The confidence interval for p is, $\tilde{p}-z_{\frac{\alpha }{2}}\sqrt{\frac{\tilde{p}\left(1-\tilde{p}\right)}{n+4}}<p<\tilde{p}+z_{\frac{\alpha }{2}}\sqrt{\frac{\tilde{p}\left(1-\tilde{p}\right)}{n+4}}$ or $\tilde{p}\pm z_{\frac{\alpha }{2}}\sqrt{\frac{\tilde{p}\left(1-\tilde{p}\right)}{n+4}}$.

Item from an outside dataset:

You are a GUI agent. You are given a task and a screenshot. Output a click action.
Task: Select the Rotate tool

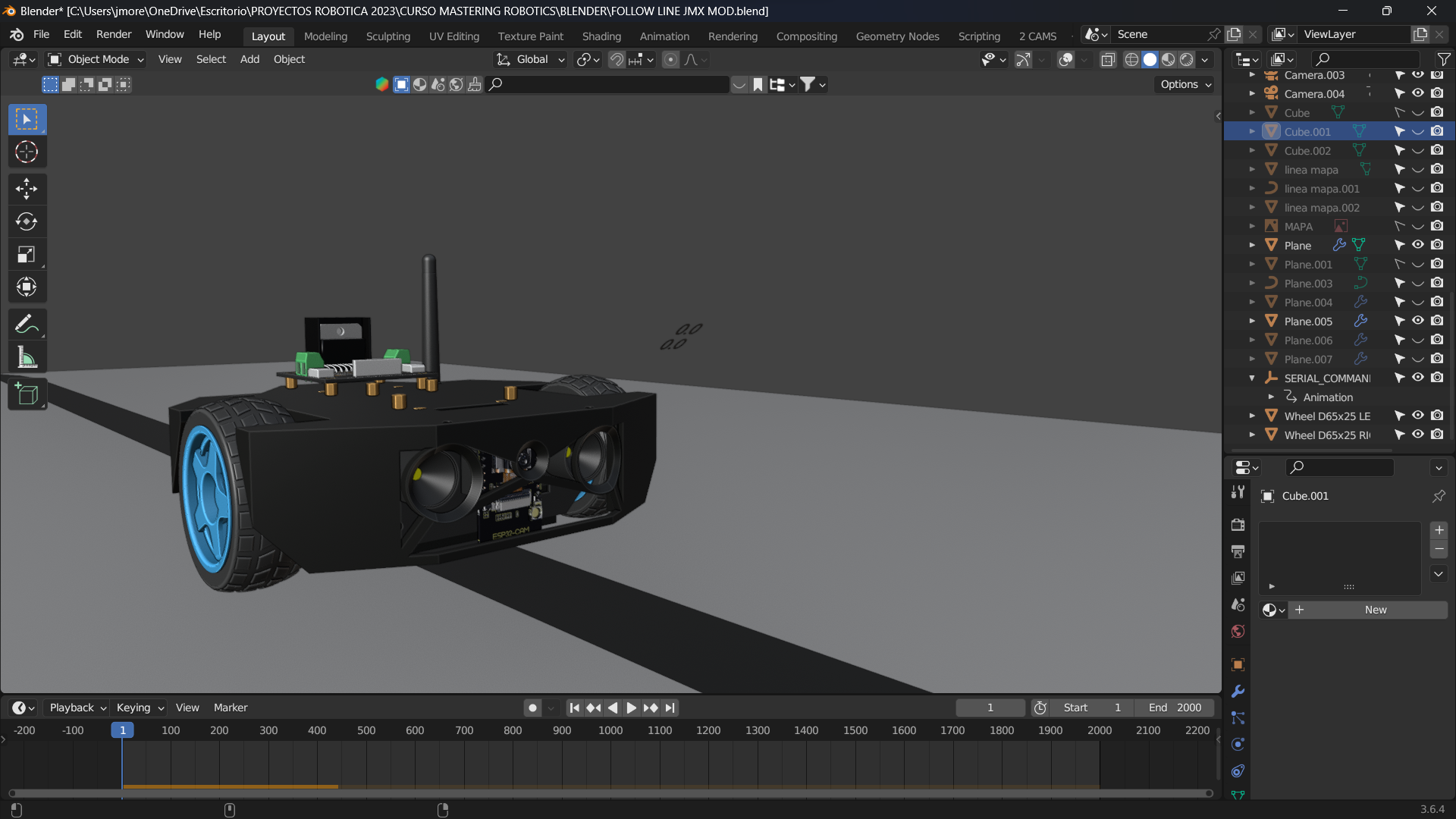click(27, 221)
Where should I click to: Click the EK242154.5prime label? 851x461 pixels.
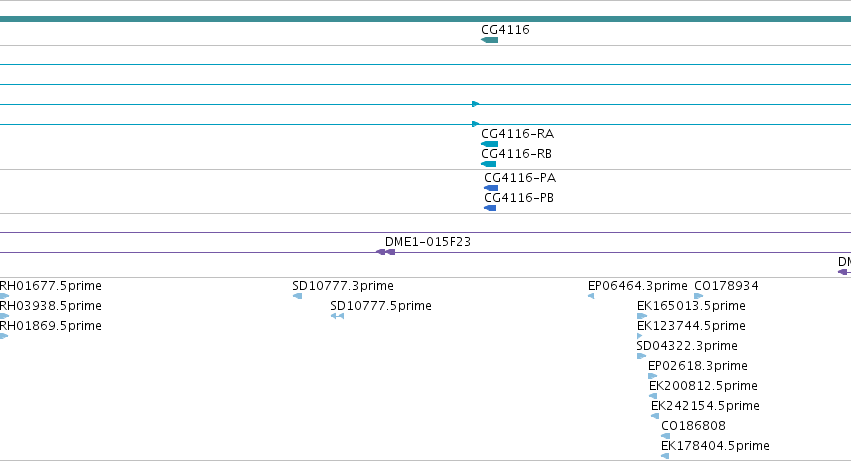click(705, 406)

Substitute x as 9 and n as 15 in the formula of adjusted sample proportion,

$\begin{array}{c}\tilde{p}=\frac{x+2}{n+4}\\ =\frac{9+2}{15+4}\\ =\frac{11}{19}\\ =0.5789\end{array}$

From the bottom row of Table A.3: Critical Values for the Student’s t Distribution, the critical value $z_{\frac{\alpha }{2}}$ for 95% confidence level is observed as 1.96

Now, substitute $\tilde{p}$ as 0.5789, $z_{\frac{\alpha }{2}}$ as 1.96 and n as 15 in the formula,

$\begin{array}{c}\text{Confidence interval}=\tilde{p}-z_{\frac{\alpha }{2}}\sqrt{\frac{\tilde{p}\left(1-\tilde{p}\right)}{n+4}}<p<\tilde{p}+z_{\frac{\alpha }{2}}\sqrt{\frac{\tilde{p}\left(1-\tilde{p}\right)}{n+4}}\\ =\left(\begin{array}{l}0.5789-1.96\sqrt{\frac{0.5789\left(1-0.5789\right)}{15+4}}<p\\ <0.5789+1.96\sqrt{\frac{0.5789\left(1-0.5789\right)}{15+4}}\end{array}\right)\\ =0.5789-1.96\sqrt{\frac{0.2438}{19}}<p<0.5789+1.96\sqrt{\frac{0.2438}{19}}\\ =0.5789-1.96\left(0.1133\right)<p<0.5789+1.96\left(0.1133\right)\end{array}$

$\begin{array}{c}=0.5789-0.2220<p<0.5789+0.2220\\ =0.3569<p<0.8009\\ =0.357<p<0.801\end{array}$

Thus, the 95% confidence interval for the proportion of tenth-graders who plan to attend college using small-sample method is $0.357<p<0.801$.

c.

To determine

Construct a 95% confidence interval for the proportion of tenth-graders who plan to attend college using traditional method.

Answer to Problem 41E

The 95% confidence interval for the proportion of tenth-graders who plan to attend college using traditional method is $\left(0.352,0.848\right)$.

Explanation of Solution

Calculation:

Confidence interval:

Software procedure:

Step-by-step software procedure to obtain the confidence interval using MINITAB software is as follows,

• Choose Stat > Basic Statistics > 1-Proportion.
• Choose Summarized data.
• Enter Number of events as 9 and Number of trials as 15.
• Choose Options.
• In Confidence level, enter 95.
• In Alternative, select not equal.
• Click OK in all the dialogue boxes.

Output using MINITAB software is as follows

Thus, the 95% confidence interval for the proportion of tenth-graders who plan to attend college using traditional method is $\left(0.352,0.848\right)$.